■ **Excerpt provided**:

......

UNITED STATES DISTRICT COURT FOR THE SOUTHERN DISTRICT OF NEW YORK
July 13, 1998
MARCY PLAYGROUND, INC., et al., Plaintiffs, against CAPITOL RECORDS, INC., et al., Defendants.
The opinion of the court was delivered by: KAPLAN
LEWIS A. KAPLAN, District Judge.
Plaintiffs here seek to enjoin the continued distribution of the hit album entitled Marcy Playground and the "single" entitled Sex and Candy on the theory that these recordings have been released without crediting the plaintiffs for their alleged contributions as producers and therefore violate the Lanham Act and plaintiffs' contractual rights. The Court concludes that plaintiffs have failed to show the necessary threat of immediate and irreparable injury both because they delayed too long in seeking interlocutory relief and because the alleged irreparable injury is speculative. In any case, plaintiffs have not shown a strong likelihood of success on the merits because the facts critical to determination of the action are sharply disputed and have failed to demonstrate that the balance of hardships tips decidedly in their favor. Accordingly, the motion for a preliminary injunction is denied.

......

Source listing
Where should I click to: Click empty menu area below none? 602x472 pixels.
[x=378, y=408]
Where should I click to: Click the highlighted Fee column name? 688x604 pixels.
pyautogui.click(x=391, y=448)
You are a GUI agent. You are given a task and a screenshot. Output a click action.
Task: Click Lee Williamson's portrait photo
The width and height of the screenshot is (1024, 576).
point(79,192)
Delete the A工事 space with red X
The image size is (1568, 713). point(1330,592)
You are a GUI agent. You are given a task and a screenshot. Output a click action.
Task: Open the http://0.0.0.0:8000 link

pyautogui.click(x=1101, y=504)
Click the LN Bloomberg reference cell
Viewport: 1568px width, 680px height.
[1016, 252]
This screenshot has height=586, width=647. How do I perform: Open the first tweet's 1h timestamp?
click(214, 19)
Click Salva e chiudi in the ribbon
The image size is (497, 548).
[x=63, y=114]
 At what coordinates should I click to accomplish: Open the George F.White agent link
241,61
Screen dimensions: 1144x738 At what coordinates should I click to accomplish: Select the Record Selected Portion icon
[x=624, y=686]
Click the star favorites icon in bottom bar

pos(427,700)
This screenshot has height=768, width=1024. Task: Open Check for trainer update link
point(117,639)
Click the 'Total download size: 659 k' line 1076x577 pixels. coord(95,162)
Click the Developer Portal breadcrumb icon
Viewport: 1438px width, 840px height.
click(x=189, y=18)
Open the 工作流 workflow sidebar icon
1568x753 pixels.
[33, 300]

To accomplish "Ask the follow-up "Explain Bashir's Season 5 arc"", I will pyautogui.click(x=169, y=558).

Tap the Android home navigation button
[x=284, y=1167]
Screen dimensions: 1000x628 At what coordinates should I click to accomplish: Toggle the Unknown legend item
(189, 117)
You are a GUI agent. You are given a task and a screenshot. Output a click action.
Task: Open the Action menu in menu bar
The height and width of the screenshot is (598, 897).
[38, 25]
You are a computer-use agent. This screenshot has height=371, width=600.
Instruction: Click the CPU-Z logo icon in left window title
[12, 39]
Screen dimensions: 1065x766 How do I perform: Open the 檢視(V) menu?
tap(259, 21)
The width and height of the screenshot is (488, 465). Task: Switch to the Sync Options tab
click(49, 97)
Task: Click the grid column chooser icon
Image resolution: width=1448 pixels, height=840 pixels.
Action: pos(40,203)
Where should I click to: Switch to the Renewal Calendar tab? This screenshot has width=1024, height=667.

......

■ **Direction 1**: For each statement about the court opinion, answer yes or no and quote the words of the opinion that settle it: (a) The plaintiffs sought to stop distribution of the album Marcy Playground and the single Sex and Candy. (b) The court granted the motion for a preliminary injunction. (c) The opinion was delivered by Kaplan.
■ **Direction 2**: In the listing, rename "Screen dimensions" to "Display size" from the line with "Click the 'Total" to the line with "click(49, 97)", leaving everything else unchanged, and give only those lines.
This listing has no connection to the court opinion.

■ **Correct response 1**:
(a) Yes: "Plaintiffs here seek to enjoin the continued distribution of the hit album entitled Marcy Playground and the "single" entitled Sex and Candy"
(b) No: "Accordingly, the motion for a preliminary injunction is denied."
(c) Yes: "The opinion of the court was delivered by: KAPLAN"

■ **Correct response 2**:
Click the 'Total download size: 659 k' line 1076x577 pixels. coord(95,162)
Click the Developer Portal breadcrumb icon
Viewport: 1438px width, 840px height.
click(x=189, y=18)
Open the 工作流 workflow sidebar icon
1568x753 pixels.
[33, 300]

To accomplish "Ask the follow-up "Explain Bashir's Season 5 arc"", I will pyautogui.click(x=169, y=558).

Tap the Android home navigation button
[x=284, y=1167]
Display size: 1000x628 At what coordinates should I click to accomplish: Toggle the Unknown legend item
(189, 117)
You are a GUI agent. You are given a task and a screenshot. Output a click action.
Task: Open the Action menu in menu bar
The height and width of the screenshot is (598, 897).
[38, 25]
You are a computer-use agent. This screenshot has height=371, width=600.
Instruction: Click the CPU-Z logo icon in left window title
[12, 39]
Display size: 1065x766 How do I perform: Open the 檢視(V) menu?
tap(259, 21)
The width and height of the screenshot is (488, 465). Task: Switch to the Sync Options tab
click(49, 97)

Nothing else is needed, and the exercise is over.